Avec le temps, les films à effets spéciaux se parent d’une patine à la saveur singulière. On peut aujourd’hui savourer ce film de John Landis comme on le ferait avec le stop motion du King Kong originel : en s’enthousiasmant de défi technique pour l’époque, de la technicité des illusionnistes de leur temps et leur quête jamais rassasiée d’imprimer sur pellicule la matière de leur imaginaire.
En se frottant au mythe du lycanthrope, Landis, qui sort du hit des Blues Brothers et enchaînera avec Thriller pour Michael Jackson, prend soin de ne se refuser aucune limite, toute en peaufinant l’écrin pur british de son intrigue.

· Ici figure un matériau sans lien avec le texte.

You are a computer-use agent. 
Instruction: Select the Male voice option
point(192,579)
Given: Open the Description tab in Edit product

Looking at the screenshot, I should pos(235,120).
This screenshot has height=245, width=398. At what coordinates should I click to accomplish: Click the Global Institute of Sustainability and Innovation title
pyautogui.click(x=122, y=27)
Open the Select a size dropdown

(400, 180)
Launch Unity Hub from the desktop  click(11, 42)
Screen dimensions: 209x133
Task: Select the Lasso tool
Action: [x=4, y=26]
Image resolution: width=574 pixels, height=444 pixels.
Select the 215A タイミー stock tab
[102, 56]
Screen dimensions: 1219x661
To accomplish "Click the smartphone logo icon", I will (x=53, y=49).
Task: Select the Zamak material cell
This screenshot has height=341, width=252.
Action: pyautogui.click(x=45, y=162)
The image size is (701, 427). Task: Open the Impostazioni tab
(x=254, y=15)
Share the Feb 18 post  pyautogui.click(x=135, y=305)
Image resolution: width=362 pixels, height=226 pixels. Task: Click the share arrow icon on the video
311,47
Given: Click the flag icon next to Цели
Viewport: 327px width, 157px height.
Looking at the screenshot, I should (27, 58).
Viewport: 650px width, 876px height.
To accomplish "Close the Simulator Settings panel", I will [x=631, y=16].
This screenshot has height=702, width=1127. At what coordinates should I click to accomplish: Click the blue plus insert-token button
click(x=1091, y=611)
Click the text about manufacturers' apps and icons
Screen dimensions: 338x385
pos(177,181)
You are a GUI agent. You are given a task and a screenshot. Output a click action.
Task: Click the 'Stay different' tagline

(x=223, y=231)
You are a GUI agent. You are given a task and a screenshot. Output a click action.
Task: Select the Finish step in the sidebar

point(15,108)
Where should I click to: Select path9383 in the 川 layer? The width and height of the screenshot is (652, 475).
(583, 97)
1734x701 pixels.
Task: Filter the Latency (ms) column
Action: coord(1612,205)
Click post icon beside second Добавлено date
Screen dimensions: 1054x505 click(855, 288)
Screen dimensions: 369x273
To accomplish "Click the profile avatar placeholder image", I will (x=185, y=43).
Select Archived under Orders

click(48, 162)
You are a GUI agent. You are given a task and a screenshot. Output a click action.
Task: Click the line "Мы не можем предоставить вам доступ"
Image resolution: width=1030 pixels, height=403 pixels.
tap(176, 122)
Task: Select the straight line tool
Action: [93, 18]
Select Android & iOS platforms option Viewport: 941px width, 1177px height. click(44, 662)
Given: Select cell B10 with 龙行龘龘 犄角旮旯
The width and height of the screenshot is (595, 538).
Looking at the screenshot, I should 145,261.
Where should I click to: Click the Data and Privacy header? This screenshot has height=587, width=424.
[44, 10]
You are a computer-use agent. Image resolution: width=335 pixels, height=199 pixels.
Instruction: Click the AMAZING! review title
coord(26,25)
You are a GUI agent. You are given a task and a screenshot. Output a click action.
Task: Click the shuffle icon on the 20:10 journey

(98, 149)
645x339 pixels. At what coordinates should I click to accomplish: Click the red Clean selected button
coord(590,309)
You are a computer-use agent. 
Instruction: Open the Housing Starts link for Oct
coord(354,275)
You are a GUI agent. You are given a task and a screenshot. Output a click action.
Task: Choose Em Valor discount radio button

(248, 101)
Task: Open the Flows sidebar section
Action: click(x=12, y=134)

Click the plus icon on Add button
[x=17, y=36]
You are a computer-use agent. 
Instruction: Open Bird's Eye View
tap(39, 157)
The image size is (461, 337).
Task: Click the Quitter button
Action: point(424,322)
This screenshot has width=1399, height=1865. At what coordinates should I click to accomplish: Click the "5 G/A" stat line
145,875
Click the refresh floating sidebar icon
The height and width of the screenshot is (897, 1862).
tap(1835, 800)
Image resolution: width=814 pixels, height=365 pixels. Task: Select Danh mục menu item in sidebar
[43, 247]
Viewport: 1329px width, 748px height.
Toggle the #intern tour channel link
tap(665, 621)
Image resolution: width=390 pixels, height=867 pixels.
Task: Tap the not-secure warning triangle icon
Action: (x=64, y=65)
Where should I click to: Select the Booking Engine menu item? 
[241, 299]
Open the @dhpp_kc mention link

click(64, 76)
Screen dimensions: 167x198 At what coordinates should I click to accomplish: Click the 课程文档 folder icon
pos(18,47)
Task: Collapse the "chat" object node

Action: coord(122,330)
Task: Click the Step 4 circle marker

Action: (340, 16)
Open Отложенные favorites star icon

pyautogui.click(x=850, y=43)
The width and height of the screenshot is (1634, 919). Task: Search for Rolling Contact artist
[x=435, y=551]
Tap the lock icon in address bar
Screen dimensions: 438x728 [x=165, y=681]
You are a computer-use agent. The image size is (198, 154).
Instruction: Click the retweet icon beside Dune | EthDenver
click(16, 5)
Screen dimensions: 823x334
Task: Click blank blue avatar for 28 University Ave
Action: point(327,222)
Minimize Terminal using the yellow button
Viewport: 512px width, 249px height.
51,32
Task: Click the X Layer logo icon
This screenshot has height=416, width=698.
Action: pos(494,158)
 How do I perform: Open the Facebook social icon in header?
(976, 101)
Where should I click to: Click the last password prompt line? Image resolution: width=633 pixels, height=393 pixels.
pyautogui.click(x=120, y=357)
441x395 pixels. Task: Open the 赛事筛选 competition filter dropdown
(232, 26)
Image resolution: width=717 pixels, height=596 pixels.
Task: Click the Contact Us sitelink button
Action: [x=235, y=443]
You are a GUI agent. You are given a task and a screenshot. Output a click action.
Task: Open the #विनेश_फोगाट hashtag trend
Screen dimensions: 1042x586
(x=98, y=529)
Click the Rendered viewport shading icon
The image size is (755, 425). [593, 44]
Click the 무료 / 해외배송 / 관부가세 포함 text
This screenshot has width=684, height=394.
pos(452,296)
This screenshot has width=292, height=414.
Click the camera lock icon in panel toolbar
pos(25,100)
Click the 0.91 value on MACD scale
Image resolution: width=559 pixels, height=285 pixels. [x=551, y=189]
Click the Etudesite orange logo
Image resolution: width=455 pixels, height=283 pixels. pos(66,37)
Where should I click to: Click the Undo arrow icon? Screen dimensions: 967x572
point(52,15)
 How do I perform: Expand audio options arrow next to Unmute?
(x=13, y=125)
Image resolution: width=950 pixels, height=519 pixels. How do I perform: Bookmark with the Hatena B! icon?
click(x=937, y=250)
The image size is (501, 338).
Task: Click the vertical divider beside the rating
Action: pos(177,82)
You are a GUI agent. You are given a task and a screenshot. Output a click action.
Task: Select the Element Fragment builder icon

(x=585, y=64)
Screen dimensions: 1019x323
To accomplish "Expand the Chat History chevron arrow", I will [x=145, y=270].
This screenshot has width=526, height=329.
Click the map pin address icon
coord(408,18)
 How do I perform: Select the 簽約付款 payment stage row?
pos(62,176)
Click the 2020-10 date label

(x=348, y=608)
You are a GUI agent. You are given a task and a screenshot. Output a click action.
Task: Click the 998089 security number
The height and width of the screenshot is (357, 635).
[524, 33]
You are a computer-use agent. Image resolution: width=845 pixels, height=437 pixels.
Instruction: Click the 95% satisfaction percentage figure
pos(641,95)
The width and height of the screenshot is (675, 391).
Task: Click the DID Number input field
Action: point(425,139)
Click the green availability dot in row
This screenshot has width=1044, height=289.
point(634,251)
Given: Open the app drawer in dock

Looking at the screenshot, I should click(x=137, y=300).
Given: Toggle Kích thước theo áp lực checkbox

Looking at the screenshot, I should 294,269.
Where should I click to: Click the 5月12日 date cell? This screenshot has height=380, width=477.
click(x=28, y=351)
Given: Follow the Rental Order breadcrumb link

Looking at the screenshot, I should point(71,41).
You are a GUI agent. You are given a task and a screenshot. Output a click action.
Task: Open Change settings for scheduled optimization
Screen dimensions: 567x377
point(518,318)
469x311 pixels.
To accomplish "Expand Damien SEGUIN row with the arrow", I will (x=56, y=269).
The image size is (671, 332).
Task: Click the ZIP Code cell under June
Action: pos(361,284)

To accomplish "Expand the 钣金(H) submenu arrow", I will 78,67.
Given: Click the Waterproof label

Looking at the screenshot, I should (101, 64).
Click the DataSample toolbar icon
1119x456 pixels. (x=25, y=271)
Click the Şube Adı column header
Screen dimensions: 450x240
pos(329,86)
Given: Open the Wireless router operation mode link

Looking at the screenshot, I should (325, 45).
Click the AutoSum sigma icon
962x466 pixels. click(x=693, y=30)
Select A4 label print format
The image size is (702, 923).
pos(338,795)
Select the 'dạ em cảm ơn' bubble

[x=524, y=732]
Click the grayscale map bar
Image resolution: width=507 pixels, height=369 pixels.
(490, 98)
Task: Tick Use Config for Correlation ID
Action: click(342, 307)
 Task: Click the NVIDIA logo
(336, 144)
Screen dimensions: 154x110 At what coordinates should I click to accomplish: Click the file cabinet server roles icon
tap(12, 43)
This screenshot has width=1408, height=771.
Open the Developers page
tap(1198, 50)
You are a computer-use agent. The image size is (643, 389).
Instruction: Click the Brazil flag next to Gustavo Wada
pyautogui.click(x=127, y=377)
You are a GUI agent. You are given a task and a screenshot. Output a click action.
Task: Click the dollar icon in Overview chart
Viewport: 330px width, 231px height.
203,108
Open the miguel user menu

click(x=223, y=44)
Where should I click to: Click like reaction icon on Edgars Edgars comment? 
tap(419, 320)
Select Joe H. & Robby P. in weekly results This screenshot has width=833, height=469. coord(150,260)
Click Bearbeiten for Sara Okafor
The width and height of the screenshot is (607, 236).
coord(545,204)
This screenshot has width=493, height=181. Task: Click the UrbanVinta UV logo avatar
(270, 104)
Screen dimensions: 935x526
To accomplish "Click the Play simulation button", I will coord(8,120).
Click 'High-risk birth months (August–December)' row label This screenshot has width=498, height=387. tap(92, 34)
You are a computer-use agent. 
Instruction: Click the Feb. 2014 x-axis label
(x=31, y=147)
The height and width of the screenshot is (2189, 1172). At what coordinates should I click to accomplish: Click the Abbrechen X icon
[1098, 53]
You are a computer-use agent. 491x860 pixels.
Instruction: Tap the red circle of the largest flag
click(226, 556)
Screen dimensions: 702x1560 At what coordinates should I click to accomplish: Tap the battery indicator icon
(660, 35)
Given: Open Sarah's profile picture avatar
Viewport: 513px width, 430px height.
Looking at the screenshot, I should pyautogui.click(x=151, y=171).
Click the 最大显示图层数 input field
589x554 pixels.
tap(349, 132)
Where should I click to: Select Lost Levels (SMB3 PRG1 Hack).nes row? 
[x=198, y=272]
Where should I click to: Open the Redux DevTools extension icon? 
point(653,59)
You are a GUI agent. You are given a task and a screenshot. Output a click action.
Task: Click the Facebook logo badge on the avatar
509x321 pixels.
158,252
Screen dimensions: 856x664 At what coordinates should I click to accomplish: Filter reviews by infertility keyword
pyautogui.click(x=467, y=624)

Le prologue nous embarque ainsi dans une campagne on ne peut plus folklorique, avec Pub en vrai bois et trognes tout aussi authentiques du local qu’il ne faut pas emmerder dans son protocole alcoolisé, milieu à tailler à la serpe dans lequel le yankee de service va forcément y laisser des plumes, ou, devrait-on dire, son insouciante part d’humanité.
Passé le trauma originel, le récit prend son temps pour rendre possible un retour au monde par l’entremise d’une infirmière toute disposée à ragaillardir notre patient, laissant le surnaturel prendre tranquillement et progressivement ses marques, notamment au gré d’une bande originale aussi cruelle que mélodieuse, décline tous les titres imaginables contenant le terme « moon ».
Le charme provient donc de cet habile mélange d’humour, de provocation, aussi (le cinéma porno joue un rôle non négligeable, les dialogues s’enrichissent de fucks récurrents) et d’épouvante qui donne une vraie chair à ce personnage qui va voir la sienne soumise à rude épreuve.
Car lorsqu’elle advient, l’horreur prend toute la place. A la faveur d’une belle poursuite dans le métro, toute en caméra subjective se jouant des goulots et escalators dans les mouvements fluides de la bête, et d’une métamorphose intégrale, clou d’un spectacle où l’on donne surtout à voir la souffrance d’un corps qui se déchire, craquant et explosant sous les hurlements de douleur et de rage naissante.
La ville entière devient un terrain de jeu macabre, jusqu’à un carambolage assez jubilatoire, sans que le plaisir du frisson ne vienne pour autant édulcorer la dimension tragique de ce conte noir. Des landes obscures aux impasses minérales de la ville, l’amour lui-même fait bien pâle figure face à la lumière opalescente de l’astre funeste.